About Tanya Tull

Tanya Tull is a Los Angeles-based artist who studied at the Claremont Colleges in the 1960s (BFA, Scripps College, 1964). There, she studied with Phil Dike, Jean Goodwin Ames, Paul Darrow, and Douglas McClellan - including two years of graduate school classes within her studio art major. In the 1970s, married and raising three children, her life trajectory took a sharp turn after reading an article in the LA Times about children living in Skid Row hotels. Having worked previously in the area as an L.A. County social worker for three years, learning of children living in Skid Row disturbed her immensely. In 1980, she incorporated a nonprofit organization, Para Los Niños (For the Children) and opened its doors on Skid Row a year later. Hoping to return to her art within a short time, she also subleased a large art studio nearby and began painting there on weekends.

Within a few short years, however, homeless people began living on the streets and soon homeless families were seeking help at Para Los Niños each day. Unable to turn away, Tanya began providing emergency shelter at nearby hotels with FEMA vouchers. In 1983 co-founded LA Family Housing — and then founded A Community of Friends in 1988 (housing for the homeless mentally ill) and Beyond Shelter a few months later (innovating the “housing first” approach for families with children). Federal research grants promoted her innovations both nationally and internationally, as Tanya became an expert on ending family homelessness.
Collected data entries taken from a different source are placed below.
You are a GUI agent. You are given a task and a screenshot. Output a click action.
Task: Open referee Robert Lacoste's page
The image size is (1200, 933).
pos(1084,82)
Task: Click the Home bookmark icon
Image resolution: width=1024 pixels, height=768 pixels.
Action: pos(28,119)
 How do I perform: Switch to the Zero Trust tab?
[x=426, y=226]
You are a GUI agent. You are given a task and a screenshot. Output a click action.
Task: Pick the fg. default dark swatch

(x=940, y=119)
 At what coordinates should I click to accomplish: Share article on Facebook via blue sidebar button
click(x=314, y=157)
She then devoted the next three decades to promoting “housing first for families” both nationally and internationally.

Tanya firmly believes that it was her innate ability to “color outside the lines” that enabled her to apply her creative skills to address challenging social problems. She compares it to an abstract painting that isn’t resolved but has the elements to envision in a new way. Today, she is painting prolifically full-time. Her work is replete with riotous color, shapes that keep changing as each piece evolves – and with layers of underpainting often showing through.

ARTIST STATEMENT

After 35+ years as a social innovator and committed social activist, in 2020 I returned full-time to making art. Years ago, I painted large abstract canvases. That art has been slow to come back. What I have experienced instead is a steady movement forward, grateful that I have time at this point in my life to paint again.
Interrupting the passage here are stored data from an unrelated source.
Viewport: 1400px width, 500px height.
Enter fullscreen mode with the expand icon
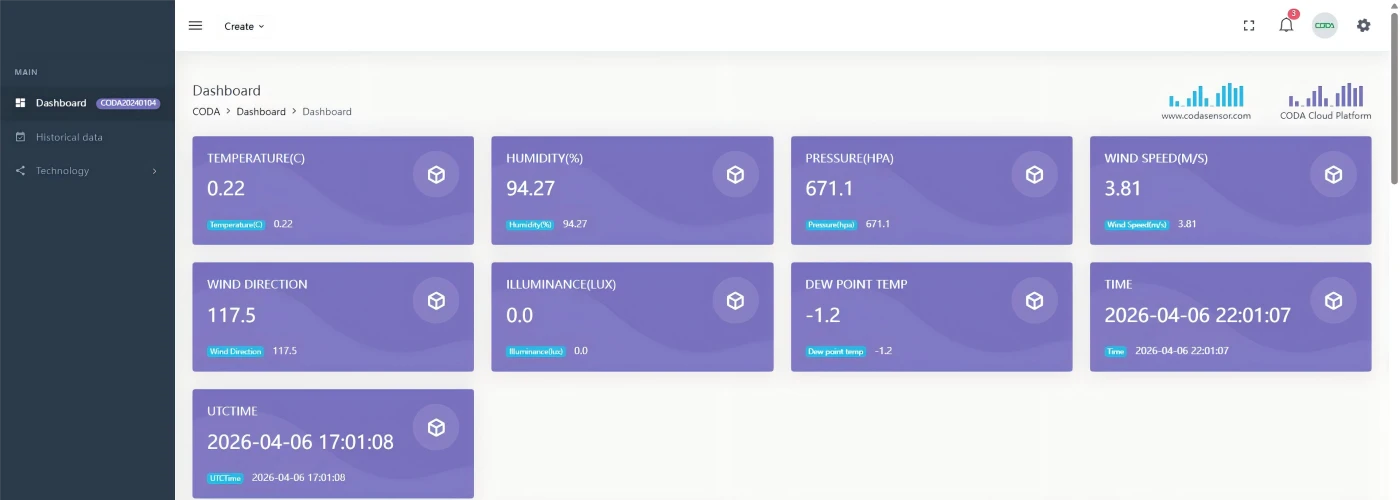[x=1248, y=26]
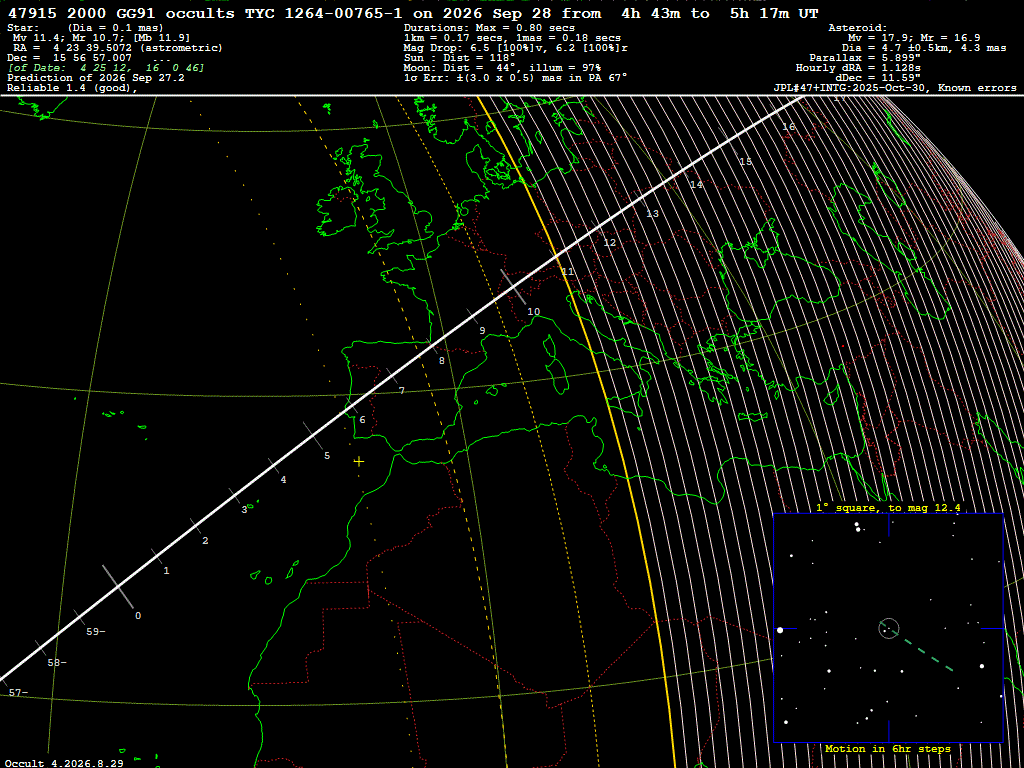Click the bright star at the finder chart's left edge
1024x768 pixels.
[x=780, y=630]
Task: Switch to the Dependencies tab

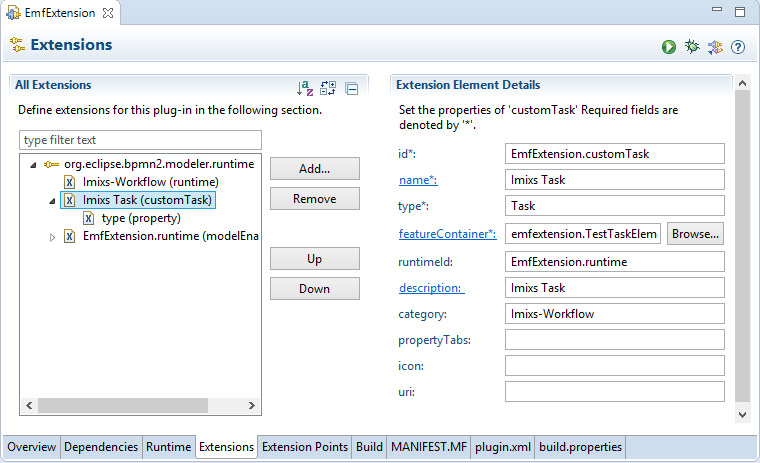Action: tap(101, 447)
I immerse myself daily in riotous color and changing shapes, as I regain skills I thought lost and remember the use of color, space, and composition. When I paint, I enter a world in which nothing else exists except the process… each moment is a private conversation between me and the canvas – with shapes and colors emerging that often surprise me. Each stroke is a new moment in time – some of which will remain memorialized on the canvas when I am done. At the same time, much will be painted over and simply gone. But to know that it was once there is often enough.

Because I did not lift a brush for decades while away from my art, squeezing paint to palate, putting brush to paint and then paint to canvas, has been replete with the full range of emotions. No, it doesn’t come back immediately – and it is absolutely NOT like riding a bike!

Many of my paintings represent to me the primordial essence and timelessness of the natural environment around us that continues to exist in spite of us. Seemingly quiet and peaceful from afar, a closer look reveals the “wild things” hidden within. Simultaneously, they represent the integration of both joy and sorrow — with elements of every human emotion and experience layered in.